Given passage>
===============
Remove duplicate values in a column(not in the file)


 
Thread Tools Search this Thread
Top Forums Shell Programming and Scripting Remove duplicate values in a column(not in the file)
# 1  
Old 08-22-2016
Remove duplicate values in a column(not in the file)

Hi Gurus,

I have a file(weblog) as below

Code:
 
 abc|xyz|123|agentcode=sample code abcdeeess,agentcode=sample code abcdeeess,agentcode=sample code abcdeeess|agentadd=abcd stereet 23343,agentadd=abcd stereet 23343
 sss|wwq|999|agentcode=sample1 code wqwdeeess,gentcode=sample1 code wqwdeeess,gentcode=sample1 code wqwdeeess|agentadd=ssss stereet sssss,agentadd=ssss stereet sssss
 awe|rez|777|agentcode=sample2 code dfsdfeess,agentcode=sample2 code dfsdfeess,agentcode=sample2 code dfsdfeess|agentadd=tttt stereet ttttt,agentadd=tttt stereet ttttt
 twe|tez|555|agentcode=sample3 code ddddddddd,dddddd,agentcode=sample3 code ddddddddd,dddddd|agentadd=tttt stereet ttttt,agentadd=tttt stereet ttttt

I want to remove the duplicate values from column 4 and 5. There is a possibility that same value may repeat with comma delimited. Comma can also come in the data as well .
My algorithm is to take column 1, 2, 3 (makes record unique) and then split column 4 and 5 based on commas, and then remove duplicate, join them back with comma(so that comma in the record wont be lost)

Is there a command with awk or perl

Out put should be like

Code:
 
 abc|xyz|123|agentcode=sample code abcdeeess|agentadd=abcd stereet 23343
 sss|wwq|999|agentcode=sample1 code wqwdeeess|agentadd=ssss stereet sssss
 awe|rez|777|agentcode=sample2 code dfsdfeess|agentadd=tttt stereet ttttt
 twe|tez|555|agentcode=sample3 code ddddddddd,dddddd|agentadd=tttt stereet ttttt

# 2  
Old 08-22-2016
Does the order of the resulting strings in fields 4 and 5 matter?
In other words, does it matter if the last line of the output shown above would be:
Code:
 twe|tez|555|dddddd,agentcode=sample3 code ddddddddd|agentadd=tttt stereet ttttt

instead of:
Code:
 twe|tez|555|agentcode=sample3 code ddddddddd,dddddd|agentadd=tttt stereet ttttt

It is easier and faster if the output order can be random; but it isn't hard to keep the input order if it matters.
# 3  
Old 08-22-2016
could probably be simplified a bit, but it's a start...
awk -f rath.awk wevlogFile where rath.awk is:
Code:
BEGIN {
  FS=OFS="|"
===============
Extracted data>
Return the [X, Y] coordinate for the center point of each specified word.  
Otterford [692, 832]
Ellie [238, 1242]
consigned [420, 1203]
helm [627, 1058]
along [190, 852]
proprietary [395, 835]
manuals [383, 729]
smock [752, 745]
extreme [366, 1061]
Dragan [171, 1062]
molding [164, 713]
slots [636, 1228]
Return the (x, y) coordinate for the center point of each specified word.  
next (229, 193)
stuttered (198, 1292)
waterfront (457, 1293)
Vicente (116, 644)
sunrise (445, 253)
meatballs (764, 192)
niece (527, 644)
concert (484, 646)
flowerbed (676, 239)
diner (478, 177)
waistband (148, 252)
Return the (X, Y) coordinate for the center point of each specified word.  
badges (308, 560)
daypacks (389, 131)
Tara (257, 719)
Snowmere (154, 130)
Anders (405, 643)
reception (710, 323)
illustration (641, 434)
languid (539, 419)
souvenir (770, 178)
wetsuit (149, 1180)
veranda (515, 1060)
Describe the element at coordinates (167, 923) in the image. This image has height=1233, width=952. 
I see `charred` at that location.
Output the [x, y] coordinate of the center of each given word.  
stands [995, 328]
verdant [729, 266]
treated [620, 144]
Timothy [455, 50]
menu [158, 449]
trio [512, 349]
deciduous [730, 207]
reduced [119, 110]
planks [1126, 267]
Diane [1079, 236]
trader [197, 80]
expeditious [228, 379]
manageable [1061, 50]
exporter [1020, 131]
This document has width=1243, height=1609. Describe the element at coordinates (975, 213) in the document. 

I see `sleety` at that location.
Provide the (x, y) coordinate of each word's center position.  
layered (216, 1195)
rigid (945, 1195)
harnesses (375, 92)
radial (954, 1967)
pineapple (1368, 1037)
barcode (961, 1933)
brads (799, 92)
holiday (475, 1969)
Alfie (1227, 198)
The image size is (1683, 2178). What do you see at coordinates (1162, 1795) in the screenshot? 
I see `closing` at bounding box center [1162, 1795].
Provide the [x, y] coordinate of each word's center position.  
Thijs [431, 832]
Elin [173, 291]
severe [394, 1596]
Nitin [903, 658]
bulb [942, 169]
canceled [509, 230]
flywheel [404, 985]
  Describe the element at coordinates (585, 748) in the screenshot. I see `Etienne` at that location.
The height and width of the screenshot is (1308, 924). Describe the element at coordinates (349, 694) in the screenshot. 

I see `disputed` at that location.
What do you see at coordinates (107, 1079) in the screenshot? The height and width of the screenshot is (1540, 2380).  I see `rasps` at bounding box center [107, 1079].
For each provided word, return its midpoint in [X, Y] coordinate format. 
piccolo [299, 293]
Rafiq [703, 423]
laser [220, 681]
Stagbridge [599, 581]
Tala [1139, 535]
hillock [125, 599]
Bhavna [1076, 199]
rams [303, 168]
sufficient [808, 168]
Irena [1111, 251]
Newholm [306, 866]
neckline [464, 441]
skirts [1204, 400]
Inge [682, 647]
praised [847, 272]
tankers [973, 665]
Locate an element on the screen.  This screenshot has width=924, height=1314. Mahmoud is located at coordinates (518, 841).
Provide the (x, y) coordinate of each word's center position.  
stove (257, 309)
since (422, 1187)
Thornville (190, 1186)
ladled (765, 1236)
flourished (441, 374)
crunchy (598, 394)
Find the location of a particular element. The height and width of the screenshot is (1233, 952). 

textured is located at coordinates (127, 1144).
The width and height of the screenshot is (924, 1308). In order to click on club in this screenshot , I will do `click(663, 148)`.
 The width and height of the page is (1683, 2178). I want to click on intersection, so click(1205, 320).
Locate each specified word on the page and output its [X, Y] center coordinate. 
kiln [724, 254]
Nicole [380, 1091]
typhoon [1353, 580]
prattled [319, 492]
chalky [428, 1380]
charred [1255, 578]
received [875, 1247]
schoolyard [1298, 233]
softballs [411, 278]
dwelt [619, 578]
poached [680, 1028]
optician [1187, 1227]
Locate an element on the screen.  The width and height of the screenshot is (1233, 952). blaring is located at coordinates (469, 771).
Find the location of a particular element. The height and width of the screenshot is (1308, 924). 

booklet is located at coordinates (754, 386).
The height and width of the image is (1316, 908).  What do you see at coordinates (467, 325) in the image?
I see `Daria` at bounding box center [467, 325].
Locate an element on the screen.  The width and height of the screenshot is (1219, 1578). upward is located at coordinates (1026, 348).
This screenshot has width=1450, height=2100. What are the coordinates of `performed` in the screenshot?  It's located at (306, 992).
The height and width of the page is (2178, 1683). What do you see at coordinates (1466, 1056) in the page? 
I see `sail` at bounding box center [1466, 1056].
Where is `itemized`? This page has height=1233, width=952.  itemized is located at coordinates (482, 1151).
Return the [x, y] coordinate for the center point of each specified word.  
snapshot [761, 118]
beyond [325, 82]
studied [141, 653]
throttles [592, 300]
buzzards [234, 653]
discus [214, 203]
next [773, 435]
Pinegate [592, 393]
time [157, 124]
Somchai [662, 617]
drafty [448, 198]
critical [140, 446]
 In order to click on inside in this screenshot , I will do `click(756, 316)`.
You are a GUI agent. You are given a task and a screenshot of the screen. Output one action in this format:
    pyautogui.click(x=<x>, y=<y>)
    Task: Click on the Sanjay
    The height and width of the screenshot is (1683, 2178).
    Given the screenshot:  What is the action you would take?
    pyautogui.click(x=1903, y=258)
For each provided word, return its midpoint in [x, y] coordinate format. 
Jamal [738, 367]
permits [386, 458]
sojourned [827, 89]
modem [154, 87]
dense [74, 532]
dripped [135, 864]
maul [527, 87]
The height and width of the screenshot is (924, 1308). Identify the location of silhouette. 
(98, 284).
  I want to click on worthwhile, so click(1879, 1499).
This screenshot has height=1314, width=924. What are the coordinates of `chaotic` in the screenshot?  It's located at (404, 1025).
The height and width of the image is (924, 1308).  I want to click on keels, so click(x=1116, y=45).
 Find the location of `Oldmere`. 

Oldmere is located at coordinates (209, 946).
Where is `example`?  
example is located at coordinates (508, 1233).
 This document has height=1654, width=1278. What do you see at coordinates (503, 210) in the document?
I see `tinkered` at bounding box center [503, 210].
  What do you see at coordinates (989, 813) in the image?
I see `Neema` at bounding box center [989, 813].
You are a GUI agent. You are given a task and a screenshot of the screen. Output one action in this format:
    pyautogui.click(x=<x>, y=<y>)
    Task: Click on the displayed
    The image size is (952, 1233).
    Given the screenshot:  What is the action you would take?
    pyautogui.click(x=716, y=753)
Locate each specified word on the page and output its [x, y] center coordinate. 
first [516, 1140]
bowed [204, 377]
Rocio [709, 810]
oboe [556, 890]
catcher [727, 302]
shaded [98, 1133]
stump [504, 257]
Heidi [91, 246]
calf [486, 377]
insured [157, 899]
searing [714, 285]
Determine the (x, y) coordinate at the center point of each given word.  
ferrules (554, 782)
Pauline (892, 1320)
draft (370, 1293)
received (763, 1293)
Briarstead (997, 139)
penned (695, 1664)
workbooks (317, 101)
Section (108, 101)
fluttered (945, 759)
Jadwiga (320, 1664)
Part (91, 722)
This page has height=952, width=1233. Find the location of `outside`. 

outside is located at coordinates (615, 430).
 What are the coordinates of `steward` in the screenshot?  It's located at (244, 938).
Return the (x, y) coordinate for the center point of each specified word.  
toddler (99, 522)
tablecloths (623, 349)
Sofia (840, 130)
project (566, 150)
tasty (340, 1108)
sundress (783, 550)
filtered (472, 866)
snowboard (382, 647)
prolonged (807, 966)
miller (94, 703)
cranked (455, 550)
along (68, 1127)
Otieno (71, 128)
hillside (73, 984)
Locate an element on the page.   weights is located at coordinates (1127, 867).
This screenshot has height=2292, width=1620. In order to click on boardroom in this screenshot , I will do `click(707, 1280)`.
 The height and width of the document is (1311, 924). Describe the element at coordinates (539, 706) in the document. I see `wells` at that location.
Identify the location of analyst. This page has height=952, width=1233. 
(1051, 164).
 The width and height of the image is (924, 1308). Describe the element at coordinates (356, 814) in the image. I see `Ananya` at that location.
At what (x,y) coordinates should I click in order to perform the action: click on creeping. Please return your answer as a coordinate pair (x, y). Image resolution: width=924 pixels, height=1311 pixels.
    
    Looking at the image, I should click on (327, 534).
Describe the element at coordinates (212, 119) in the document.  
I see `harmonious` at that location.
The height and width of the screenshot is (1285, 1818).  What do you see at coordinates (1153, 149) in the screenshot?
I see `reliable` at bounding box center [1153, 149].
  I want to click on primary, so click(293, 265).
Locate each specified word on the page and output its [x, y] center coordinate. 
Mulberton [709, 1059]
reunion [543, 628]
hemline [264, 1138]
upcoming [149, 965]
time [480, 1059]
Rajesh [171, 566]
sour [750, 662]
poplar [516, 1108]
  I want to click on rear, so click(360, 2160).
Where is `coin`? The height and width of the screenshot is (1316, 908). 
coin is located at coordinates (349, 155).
===============
Request A> Reproduce the duplicate-values thread from "My algorithm is" to "wont be lost)".
Request B> List the first pipe-delimited field of every line in the weblog sample input from the duplicate-values thread.
Request C> Pick up the duplicate-values thread after its final line and keep writing it.

Written answer A>
My algorithm is to take column 1, 2, 3 (makes record unique) and then split column 4 and 5 based on commas, and then remove duplicate, join them back with comma(so that comma in the record wont be lost)

Written answer B> abc, sss, awe, twe

Written answer C>
  fA[4];fA[5]
}
function uniq(f,   s,a,at,i)
{
   s=""
   split($f, a, ",")
   for(i in a)
       at[a[i]]
   for(i in at)
     s=(!s)? i:s "," i
   return(s)
}
{
   for(i=1; i<=NF; i++)
     printf("%s%s", (i in fA)?uniq(i):$i, (i==NF)?ORS:OFS)

}

This User Gave Thanks to vgersh99 For This Post:
# 4  
Old 08-22-2016
Hi ratheeshjulk,
On my system, with the sample input provided in post#1 in this thread, vgersh99's code produces the output:
Code:
 abc|xyz|123|agentcode=sample code abcdeeess|agentadd=abcd stereet 23343
 sss|wwq|999|gentcode=sample1 code wqwdeeess,agentcode=sample1 code wqwdeeess|agentadd=ssss stereet sssss
 awe|rez|777|agentcode=sample2 code dfsdfeess|agentadd=tttt stereet ttttt
 twe|tez|555|dddddd,agentcode=sample3 code ddddddddd|agentadd=tttt street ttttt

(using random order for the subfields in the fields that are being processed for duplicate entries). Different versions of awk might produce different random orders.

The following similar awk script produces output with the order of subfields in the fields maintained with the first copy of a duplicated subfield kept in place and later copies of that subfield dropped from the output:
Code:
awk '
function nodup(field,	f, n, loop, seen) {
	n = split($field, f, SFS)
	seen[$field = f[1]]
	for(loop = 2; loop <= n; loop++)
		if(!(f[loop] in seen)) {
			$field = $field SFS f[loop]
			seen[f[loop]]
		}
}
BEGIN {	FS = OFS = "|"
	SFS = ","
	low = 4
	high = 5
}
{	for(i = low; i <= high; i++)
		nodup(i)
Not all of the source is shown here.